Они поставили бутылку на стол и сели.
— Я сразу смекнул, чем пахнет дело, — сказал Бай. — Но подумал, пусть его получает удовольствие, да заодно и она, подумал я…
— Огневая девчонка… Роскошная грудь… И танцует здорово. Так и прижимается к тебе.
— А что ей еще остается, бедняжке, — сказал Бай и осушил свою кружку.
— А та, другая, что за особа? — Лейтенант имел в виду фрекен Агнес.
— Превосходная девушка, — сказал Бай. — Но это совсем другой коленкор, — сказал он. — Приятельница моей жены.
— Вон что, — сказал лейтенант. — Я так и подумал: эта из таковских — поговорить, а больше ни-ни.
Собеседники перешли к широким обобщениям.
— Провинциальные девицы, — сказал лейтенант. — Они, само собой, недурны… но… Понимаете, господин начальник станции… Нет у них того обхождения. Что там ни говори… город совсем другое дело…

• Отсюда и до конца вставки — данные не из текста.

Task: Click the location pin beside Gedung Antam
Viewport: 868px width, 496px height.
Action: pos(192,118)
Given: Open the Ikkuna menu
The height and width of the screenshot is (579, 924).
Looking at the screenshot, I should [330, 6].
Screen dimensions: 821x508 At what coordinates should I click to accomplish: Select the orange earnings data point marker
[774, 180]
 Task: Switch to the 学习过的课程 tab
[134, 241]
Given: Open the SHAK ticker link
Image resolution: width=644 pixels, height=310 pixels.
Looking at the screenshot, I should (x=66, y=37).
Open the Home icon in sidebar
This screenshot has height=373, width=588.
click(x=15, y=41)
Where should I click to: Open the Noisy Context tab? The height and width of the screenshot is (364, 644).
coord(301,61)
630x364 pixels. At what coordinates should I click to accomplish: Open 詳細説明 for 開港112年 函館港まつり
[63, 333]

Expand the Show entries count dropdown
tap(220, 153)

Сам лейтенант «устроился» весьма недурно.
— Я, видите ли, стою на частной квартире… Это куда лучше… Куда сподручнее… Незачем соваться во Фредерике или на Вестер…
— А девчонки там недурны?
— Лихие девчонки, накажи меня Бог, лихие девчонки…

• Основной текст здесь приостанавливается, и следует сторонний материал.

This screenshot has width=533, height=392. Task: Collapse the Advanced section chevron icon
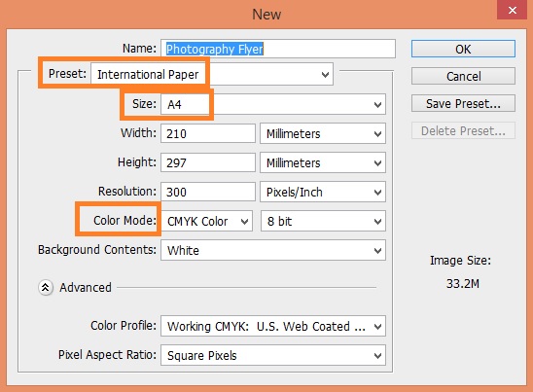point(45,288)
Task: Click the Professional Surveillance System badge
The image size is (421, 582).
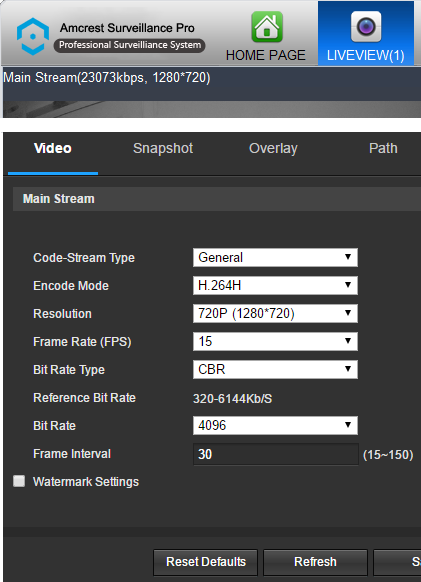Action: pos(130,45)
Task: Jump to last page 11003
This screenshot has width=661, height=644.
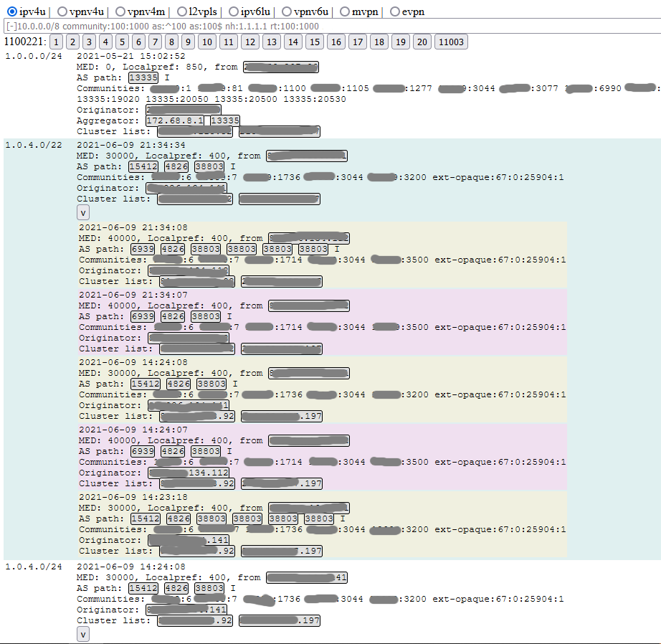Action: 451,42
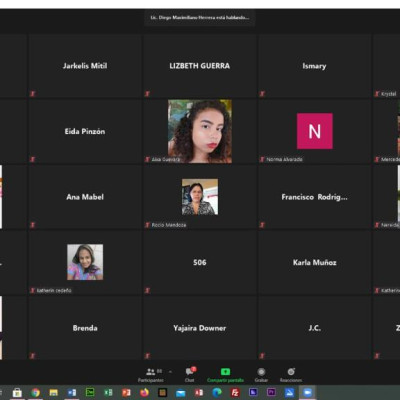Open Google Chrome from taskbar
400x400 pixels.
pos(35,393)
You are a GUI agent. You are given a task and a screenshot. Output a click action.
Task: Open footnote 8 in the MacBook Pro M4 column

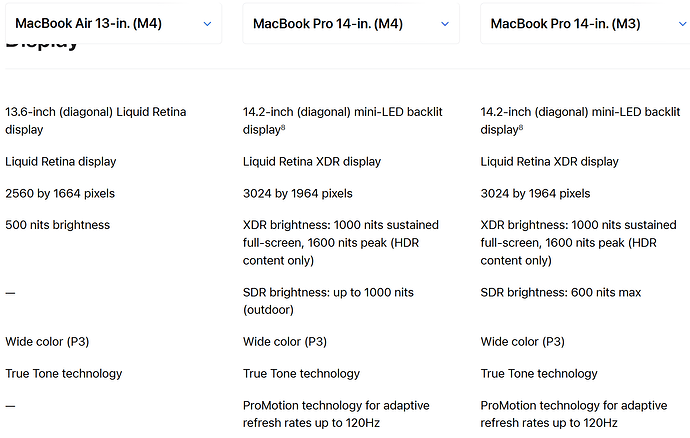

— М-да, я ведь теперь поотстал… Ничего не поделаешь, человек семейный… На правах зрителя, лейтенант, только на правах зрителя… даже если иной раз отлучишься в город на пару дней…
— На правах зрителя, — повторил он еще раз.
— Можете мне поверить, лихие девочки, — сказал лейтенант, — и притом обходительные…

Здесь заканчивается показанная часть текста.